Global demand of 31,700 tons of neodymium in 2017 has already outstripped the supply by 3,300 tons. Demand is expected to climb to 34,200 tons in 2018 and 38,800 tons in 2019, leaving larger deficits and creating a tug of war between the global speaker industry and the Chinese EV industry.
Well, in 2017, MP Materials, a consortium created by JHL and QVT Financial, acquired Mountain Pass out of bankruptcy for peanuts ($20 million) and restored it as one of the premier global materials operations. (Update: In 2019, MP Materials achieved run-rate production of >30,000 metric tons of rare earth concentrate, or ~15% of the global market, and downstream processing and separations facilities are projected to restart at the end of 2020.)

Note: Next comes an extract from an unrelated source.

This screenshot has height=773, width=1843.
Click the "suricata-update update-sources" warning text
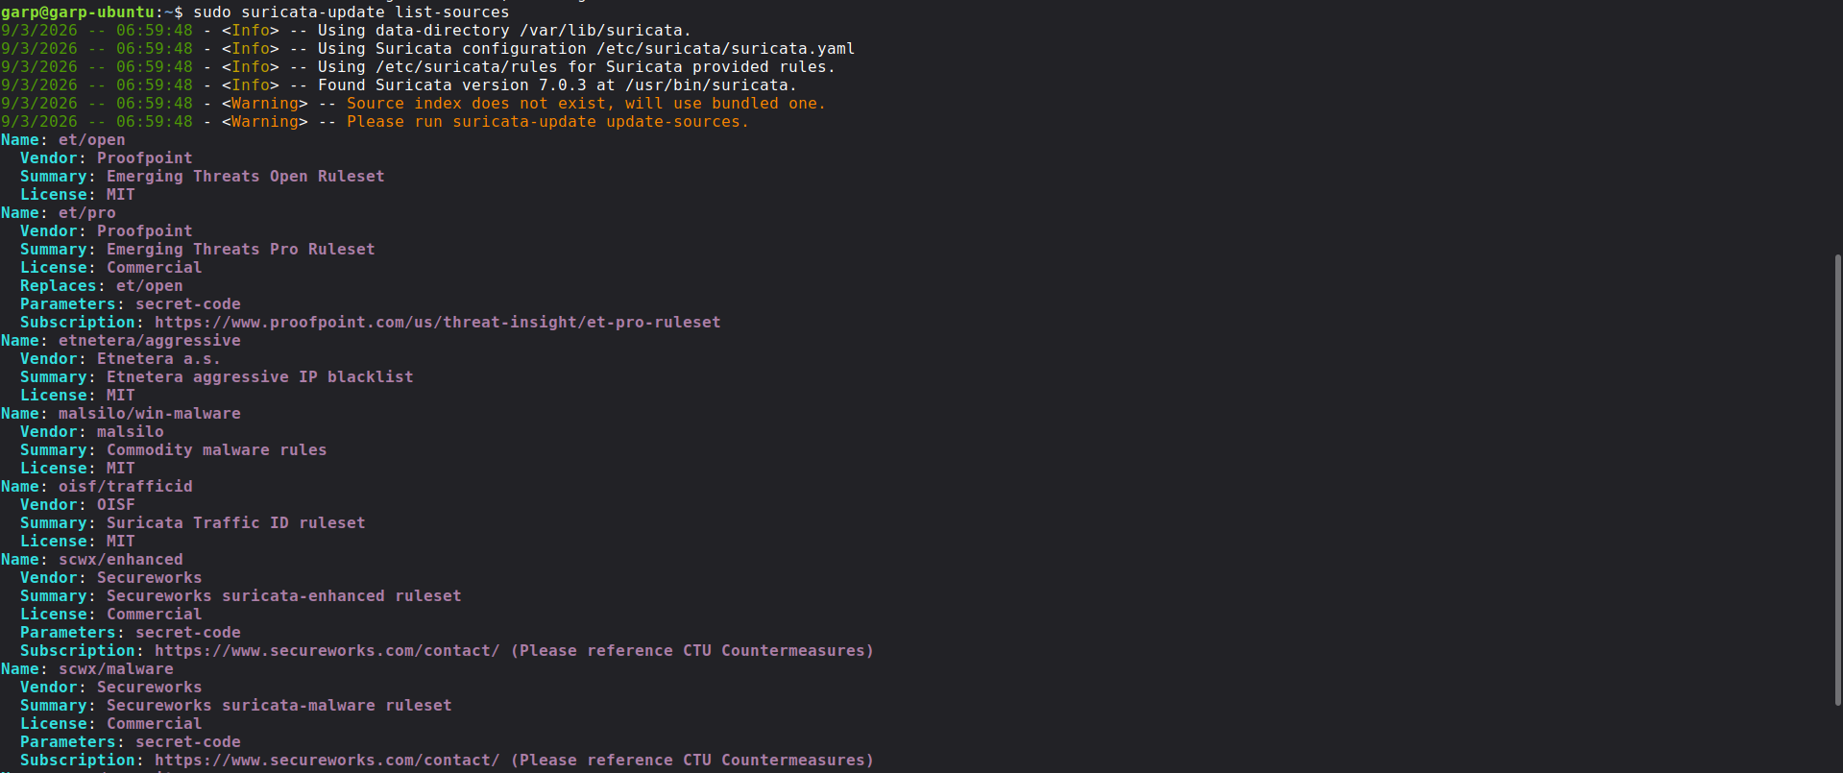595,122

A Chinese-led consortium including rare earth minerals miner Shenghe Resources were allowed to keep 9.9% of the operation, as anything more would enact the Committee on Foreign Investments in the United States (CFIUS), an interagency federal government committee headed by the Department of the Treasury, that regulates strategic businesses (e.g., critical material mines) that arouse national security or critical infrastructure concerns.

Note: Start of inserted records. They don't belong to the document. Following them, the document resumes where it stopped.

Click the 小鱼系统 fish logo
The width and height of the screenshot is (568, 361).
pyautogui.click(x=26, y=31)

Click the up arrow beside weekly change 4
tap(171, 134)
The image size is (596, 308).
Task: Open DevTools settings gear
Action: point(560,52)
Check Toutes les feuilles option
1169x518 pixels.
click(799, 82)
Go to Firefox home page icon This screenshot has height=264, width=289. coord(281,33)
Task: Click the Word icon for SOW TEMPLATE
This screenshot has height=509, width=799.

While the present Presidential administration gives lip service to “America First,” when the mining industry representatives met with Trump’s chief strategist (at the time), Steve Bannon, to persuade him that the US should nationalize the country’s only mine of rare earth minerals, this fell upon deaf ears. Apparently, Mountain Pass was not a higher priority than adding a short stretch of border wall.
In the next article, we will discuss another resource — neodymium recycling plants. VC
Read Part 2 of this article here
This article was originally published in The Audio Voice newsletter of August 23 and 30, 2018. An extended version, also divided in two parts, was later published in Voice Coil magazine in November and December 2018.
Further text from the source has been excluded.